### DATA FOR THIS EXERCISE
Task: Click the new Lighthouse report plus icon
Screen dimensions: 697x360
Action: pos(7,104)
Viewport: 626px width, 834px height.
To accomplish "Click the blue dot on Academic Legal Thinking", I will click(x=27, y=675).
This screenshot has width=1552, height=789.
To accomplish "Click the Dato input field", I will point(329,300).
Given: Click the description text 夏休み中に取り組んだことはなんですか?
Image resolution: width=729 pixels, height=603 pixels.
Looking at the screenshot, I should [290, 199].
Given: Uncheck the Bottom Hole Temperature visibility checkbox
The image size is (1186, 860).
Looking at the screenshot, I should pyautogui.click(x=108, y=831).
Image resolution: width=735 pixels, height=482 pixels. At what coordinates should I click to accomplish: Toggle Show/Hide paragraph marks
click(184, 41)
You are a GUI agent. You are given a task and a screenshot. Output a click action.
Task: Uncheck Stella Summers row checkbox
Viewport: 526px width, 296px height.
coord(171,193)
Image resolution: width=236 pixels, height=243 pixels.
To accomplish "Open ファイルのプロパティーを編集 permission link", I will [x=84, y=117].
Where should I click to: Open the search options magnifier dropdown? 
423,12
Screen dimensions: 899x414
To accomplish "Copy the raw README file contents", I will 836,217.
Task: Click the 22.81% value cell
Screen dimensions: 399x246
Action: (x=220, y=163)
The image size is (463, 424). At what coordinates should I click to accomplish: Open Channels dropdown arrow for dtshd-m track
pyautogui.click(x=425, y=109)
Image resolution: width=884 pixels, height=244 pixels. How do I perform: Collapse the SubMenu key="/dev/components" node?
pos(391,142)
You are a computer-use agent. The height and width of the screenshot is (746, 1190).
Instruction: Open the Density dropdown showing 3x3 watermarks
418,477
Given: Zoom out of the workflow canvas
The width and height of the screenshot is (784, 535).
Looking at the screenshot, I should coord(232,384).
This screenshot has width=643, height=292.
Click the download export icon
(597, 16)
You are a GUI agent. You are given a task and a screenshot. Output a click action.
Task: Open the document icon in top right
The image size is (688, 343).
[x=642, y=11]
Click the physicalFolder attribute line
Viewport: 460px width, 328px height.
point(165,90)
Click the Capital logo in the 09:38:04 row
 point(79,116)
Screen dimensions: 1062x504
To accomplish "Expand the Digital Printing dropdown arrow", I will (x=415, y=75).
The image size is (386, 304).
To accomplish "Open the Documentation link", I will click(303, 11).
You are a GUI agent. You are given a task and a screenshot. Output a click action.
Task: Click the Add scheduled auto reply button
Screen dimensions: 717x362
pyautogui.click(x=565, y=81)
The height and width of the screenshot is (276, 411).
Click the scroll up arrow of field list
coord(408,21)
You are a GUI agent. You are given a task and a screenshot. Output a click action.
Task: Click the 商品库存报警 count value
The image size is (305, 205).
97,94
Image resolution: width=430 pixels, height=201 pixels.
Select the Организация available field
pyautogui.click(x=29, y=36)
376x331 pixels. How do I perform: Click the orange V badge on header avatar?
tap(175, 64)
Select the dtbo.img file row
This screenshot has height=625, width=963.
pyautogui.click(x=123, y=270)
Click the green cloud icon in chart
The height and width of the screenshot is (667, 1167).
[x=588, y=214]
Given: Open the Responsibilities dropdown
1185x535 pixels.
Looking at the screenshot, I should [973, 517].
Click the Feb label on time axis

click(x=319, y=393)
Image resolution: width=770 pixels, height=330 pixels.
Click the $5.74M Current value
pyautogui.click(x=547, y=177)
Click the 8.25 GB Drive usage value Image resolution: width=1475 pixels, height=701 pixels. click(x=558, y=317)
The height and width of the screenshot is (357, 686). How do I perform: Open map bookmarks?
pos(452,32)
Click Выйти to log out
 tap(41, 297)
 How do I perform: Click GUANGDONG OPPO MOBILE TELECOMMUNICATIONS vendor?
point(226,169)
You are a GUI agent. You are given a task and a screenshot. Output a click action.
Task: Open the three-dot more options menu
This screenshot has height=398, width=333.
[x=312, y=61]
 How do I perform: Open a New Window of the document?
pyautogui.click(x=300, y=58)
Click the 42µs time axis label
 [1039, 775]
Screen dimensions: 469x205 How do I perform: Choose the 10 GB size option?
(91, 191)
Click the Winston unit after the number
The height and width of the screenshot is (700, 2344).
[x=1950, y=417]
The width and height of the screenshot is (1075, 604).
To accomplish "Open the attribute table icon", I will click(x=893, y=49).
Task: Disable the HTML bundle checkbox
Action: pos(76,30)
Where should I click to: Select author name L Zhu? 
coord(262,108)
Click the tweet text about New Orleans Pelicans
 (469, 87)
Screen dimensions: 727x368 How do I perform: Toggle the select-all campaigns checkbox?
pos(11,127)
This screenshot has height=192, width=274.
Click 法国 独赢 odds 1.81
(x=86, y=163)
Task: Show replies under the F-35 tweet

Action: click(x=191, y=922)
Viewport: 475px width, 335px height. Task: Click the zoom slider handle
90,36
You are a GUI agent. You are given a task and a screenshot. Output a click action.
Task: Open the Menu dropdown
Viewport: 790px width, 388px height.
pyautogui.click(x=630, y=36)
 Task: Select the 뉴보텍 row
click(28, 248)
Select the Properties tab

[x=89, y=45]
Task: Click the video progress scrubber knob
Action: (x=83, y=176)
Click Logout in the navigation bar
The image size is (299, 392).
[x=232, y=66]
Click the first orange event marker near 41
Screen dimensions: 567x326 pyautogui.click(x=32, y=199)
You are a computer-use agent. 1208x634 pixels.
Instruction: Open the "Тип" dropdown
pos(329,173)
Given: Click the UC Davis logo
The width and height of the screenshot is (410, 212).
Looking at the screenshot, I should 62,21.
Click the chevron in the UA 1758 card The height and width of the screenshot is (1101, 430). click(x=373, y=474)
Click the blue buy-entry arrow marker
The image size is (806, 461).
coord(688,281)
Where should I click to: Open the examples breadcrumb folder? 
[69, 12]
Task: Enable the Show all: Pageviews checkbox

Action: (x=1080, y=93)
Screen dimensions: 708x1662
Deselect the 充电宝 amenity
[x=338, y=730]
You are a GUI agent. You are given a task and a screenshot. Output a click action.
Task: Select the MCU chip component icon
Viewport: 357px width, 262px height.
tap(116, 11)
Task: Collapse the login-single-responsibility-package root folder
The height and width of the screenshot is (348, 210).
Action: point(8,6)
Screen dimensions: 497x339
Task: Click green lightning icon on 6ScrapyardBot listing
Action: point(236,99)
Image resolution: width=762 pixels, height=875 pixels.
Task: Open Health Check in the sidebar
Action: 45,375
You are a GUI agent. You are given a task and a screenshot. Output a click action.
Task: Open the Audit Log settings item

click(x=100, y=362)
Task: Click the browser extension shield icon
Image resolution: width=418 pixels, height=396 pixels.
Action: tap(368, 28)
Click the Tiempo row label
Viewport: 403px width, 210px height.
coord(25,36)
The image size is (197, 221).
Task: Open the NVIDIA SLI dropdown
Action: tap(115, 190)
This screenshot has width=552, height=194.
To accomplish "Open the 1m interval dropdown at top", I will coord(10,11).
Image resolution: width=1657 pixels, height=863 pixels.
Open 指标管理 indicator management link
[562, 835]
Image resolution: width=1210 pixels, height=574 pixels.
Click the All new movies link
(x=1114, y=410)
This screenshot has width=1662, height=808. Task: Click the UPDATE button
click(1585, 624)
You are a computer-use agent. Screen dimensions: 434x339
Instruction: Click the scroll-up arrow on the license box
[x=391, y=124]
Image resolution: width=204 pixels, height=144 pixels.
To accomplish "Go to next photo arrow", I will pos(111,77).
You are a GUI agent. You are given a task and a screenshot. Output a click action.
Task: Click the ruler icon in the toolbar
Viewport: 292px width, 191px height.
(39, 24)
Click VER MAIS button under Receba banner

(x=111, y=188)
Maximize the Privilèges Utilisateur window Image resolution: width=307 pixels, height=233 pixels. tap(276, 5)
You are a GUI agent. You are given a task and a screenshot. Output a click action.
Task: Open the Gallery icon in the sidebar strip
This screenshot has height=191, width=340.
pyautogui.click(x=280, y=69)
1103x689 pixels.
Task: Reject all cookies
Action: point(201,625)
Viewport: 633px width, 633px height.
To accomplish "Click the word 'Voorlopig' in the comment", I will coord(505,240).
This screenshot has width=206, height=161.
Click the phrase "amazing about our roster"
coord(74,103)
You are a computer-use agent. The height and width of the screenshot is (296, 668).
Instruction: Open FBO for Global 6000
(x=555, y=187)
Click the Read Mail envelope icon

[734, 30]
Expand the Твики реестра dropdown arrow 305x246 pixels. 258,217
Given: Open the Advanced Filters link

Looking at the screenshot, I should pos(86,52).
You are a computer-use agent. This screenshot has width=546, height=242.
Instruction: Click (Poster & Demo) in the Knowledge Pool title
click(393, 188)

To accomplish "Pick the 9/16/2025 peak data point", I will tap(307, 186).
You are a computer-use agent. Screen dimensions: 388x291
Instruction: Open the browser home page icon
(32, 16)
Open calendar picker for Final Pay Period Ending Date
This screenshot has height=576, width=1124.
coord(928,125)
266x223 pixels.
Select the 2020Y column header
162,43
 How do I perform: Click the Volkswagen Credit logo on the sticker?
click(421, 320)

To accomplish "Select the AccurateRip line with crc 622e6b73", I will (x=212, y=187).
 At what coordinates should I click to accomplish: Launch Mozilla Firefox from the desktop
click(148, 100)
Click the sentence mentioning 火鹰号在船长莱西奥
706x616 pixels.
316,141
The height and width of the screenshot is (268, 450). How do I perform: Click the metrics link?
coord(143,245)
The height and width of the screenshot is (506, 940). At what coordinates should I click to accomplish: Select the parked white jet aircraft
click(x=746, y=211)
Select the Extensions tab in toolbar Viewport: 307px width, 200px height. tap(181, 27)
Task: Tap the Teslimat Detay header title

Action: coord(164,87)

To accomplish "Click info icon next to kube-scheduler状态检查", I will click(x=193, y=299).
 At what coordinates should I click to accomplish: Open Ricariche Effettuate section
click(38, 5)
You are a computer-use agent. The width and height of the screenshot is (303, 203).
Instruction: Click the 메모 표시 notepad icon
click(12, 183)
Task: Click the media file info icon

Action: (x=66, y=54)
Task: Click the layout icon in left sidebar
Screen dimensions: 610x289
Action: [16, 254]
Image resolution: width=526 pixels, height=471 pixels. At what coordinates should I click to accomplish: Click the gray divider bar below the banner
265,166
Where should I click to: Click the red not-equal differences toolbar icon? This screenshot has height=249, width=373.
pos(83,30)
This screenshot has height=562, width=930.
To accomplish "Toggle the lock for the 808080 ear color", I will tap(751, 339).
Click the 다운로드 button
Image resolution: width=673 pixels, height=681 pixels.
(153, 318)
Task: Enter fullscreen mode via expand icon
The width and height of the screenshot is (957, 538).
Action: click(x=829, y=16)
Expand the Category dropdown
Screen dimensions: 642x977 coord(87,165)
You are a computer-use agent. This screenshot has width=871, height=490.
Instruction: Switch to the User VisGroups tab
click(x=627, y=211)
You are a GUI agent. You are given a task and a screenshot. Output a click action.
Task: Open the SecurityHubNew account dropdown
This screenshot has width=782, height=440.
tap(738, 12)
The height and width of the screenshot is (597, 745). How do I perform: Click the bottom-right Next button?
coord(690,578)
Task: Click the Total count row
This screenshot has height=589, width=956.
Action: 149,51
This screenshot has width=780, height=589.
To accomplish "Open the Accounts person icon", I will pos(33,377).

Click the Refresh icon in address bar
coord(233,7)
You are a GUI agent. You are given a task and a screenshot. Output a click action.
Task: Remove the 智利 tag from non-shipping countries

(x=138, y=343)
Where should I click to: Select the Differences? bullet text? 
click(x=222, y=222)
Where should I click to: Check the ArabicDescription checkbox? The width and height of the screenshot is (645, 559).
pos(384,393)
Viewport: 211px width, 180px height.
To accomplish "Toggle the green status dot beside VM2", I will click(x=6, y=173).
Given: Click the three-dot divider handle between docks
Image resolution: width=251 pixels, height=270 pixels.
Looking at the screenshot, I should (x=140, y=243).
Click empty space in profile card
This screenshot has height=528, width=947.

### INSTRUCTIONS FOR THE TASK
Report how many lines of the entries hold the word "computer". Nothing else is needed.

### RESPONSE TO THE TASK
8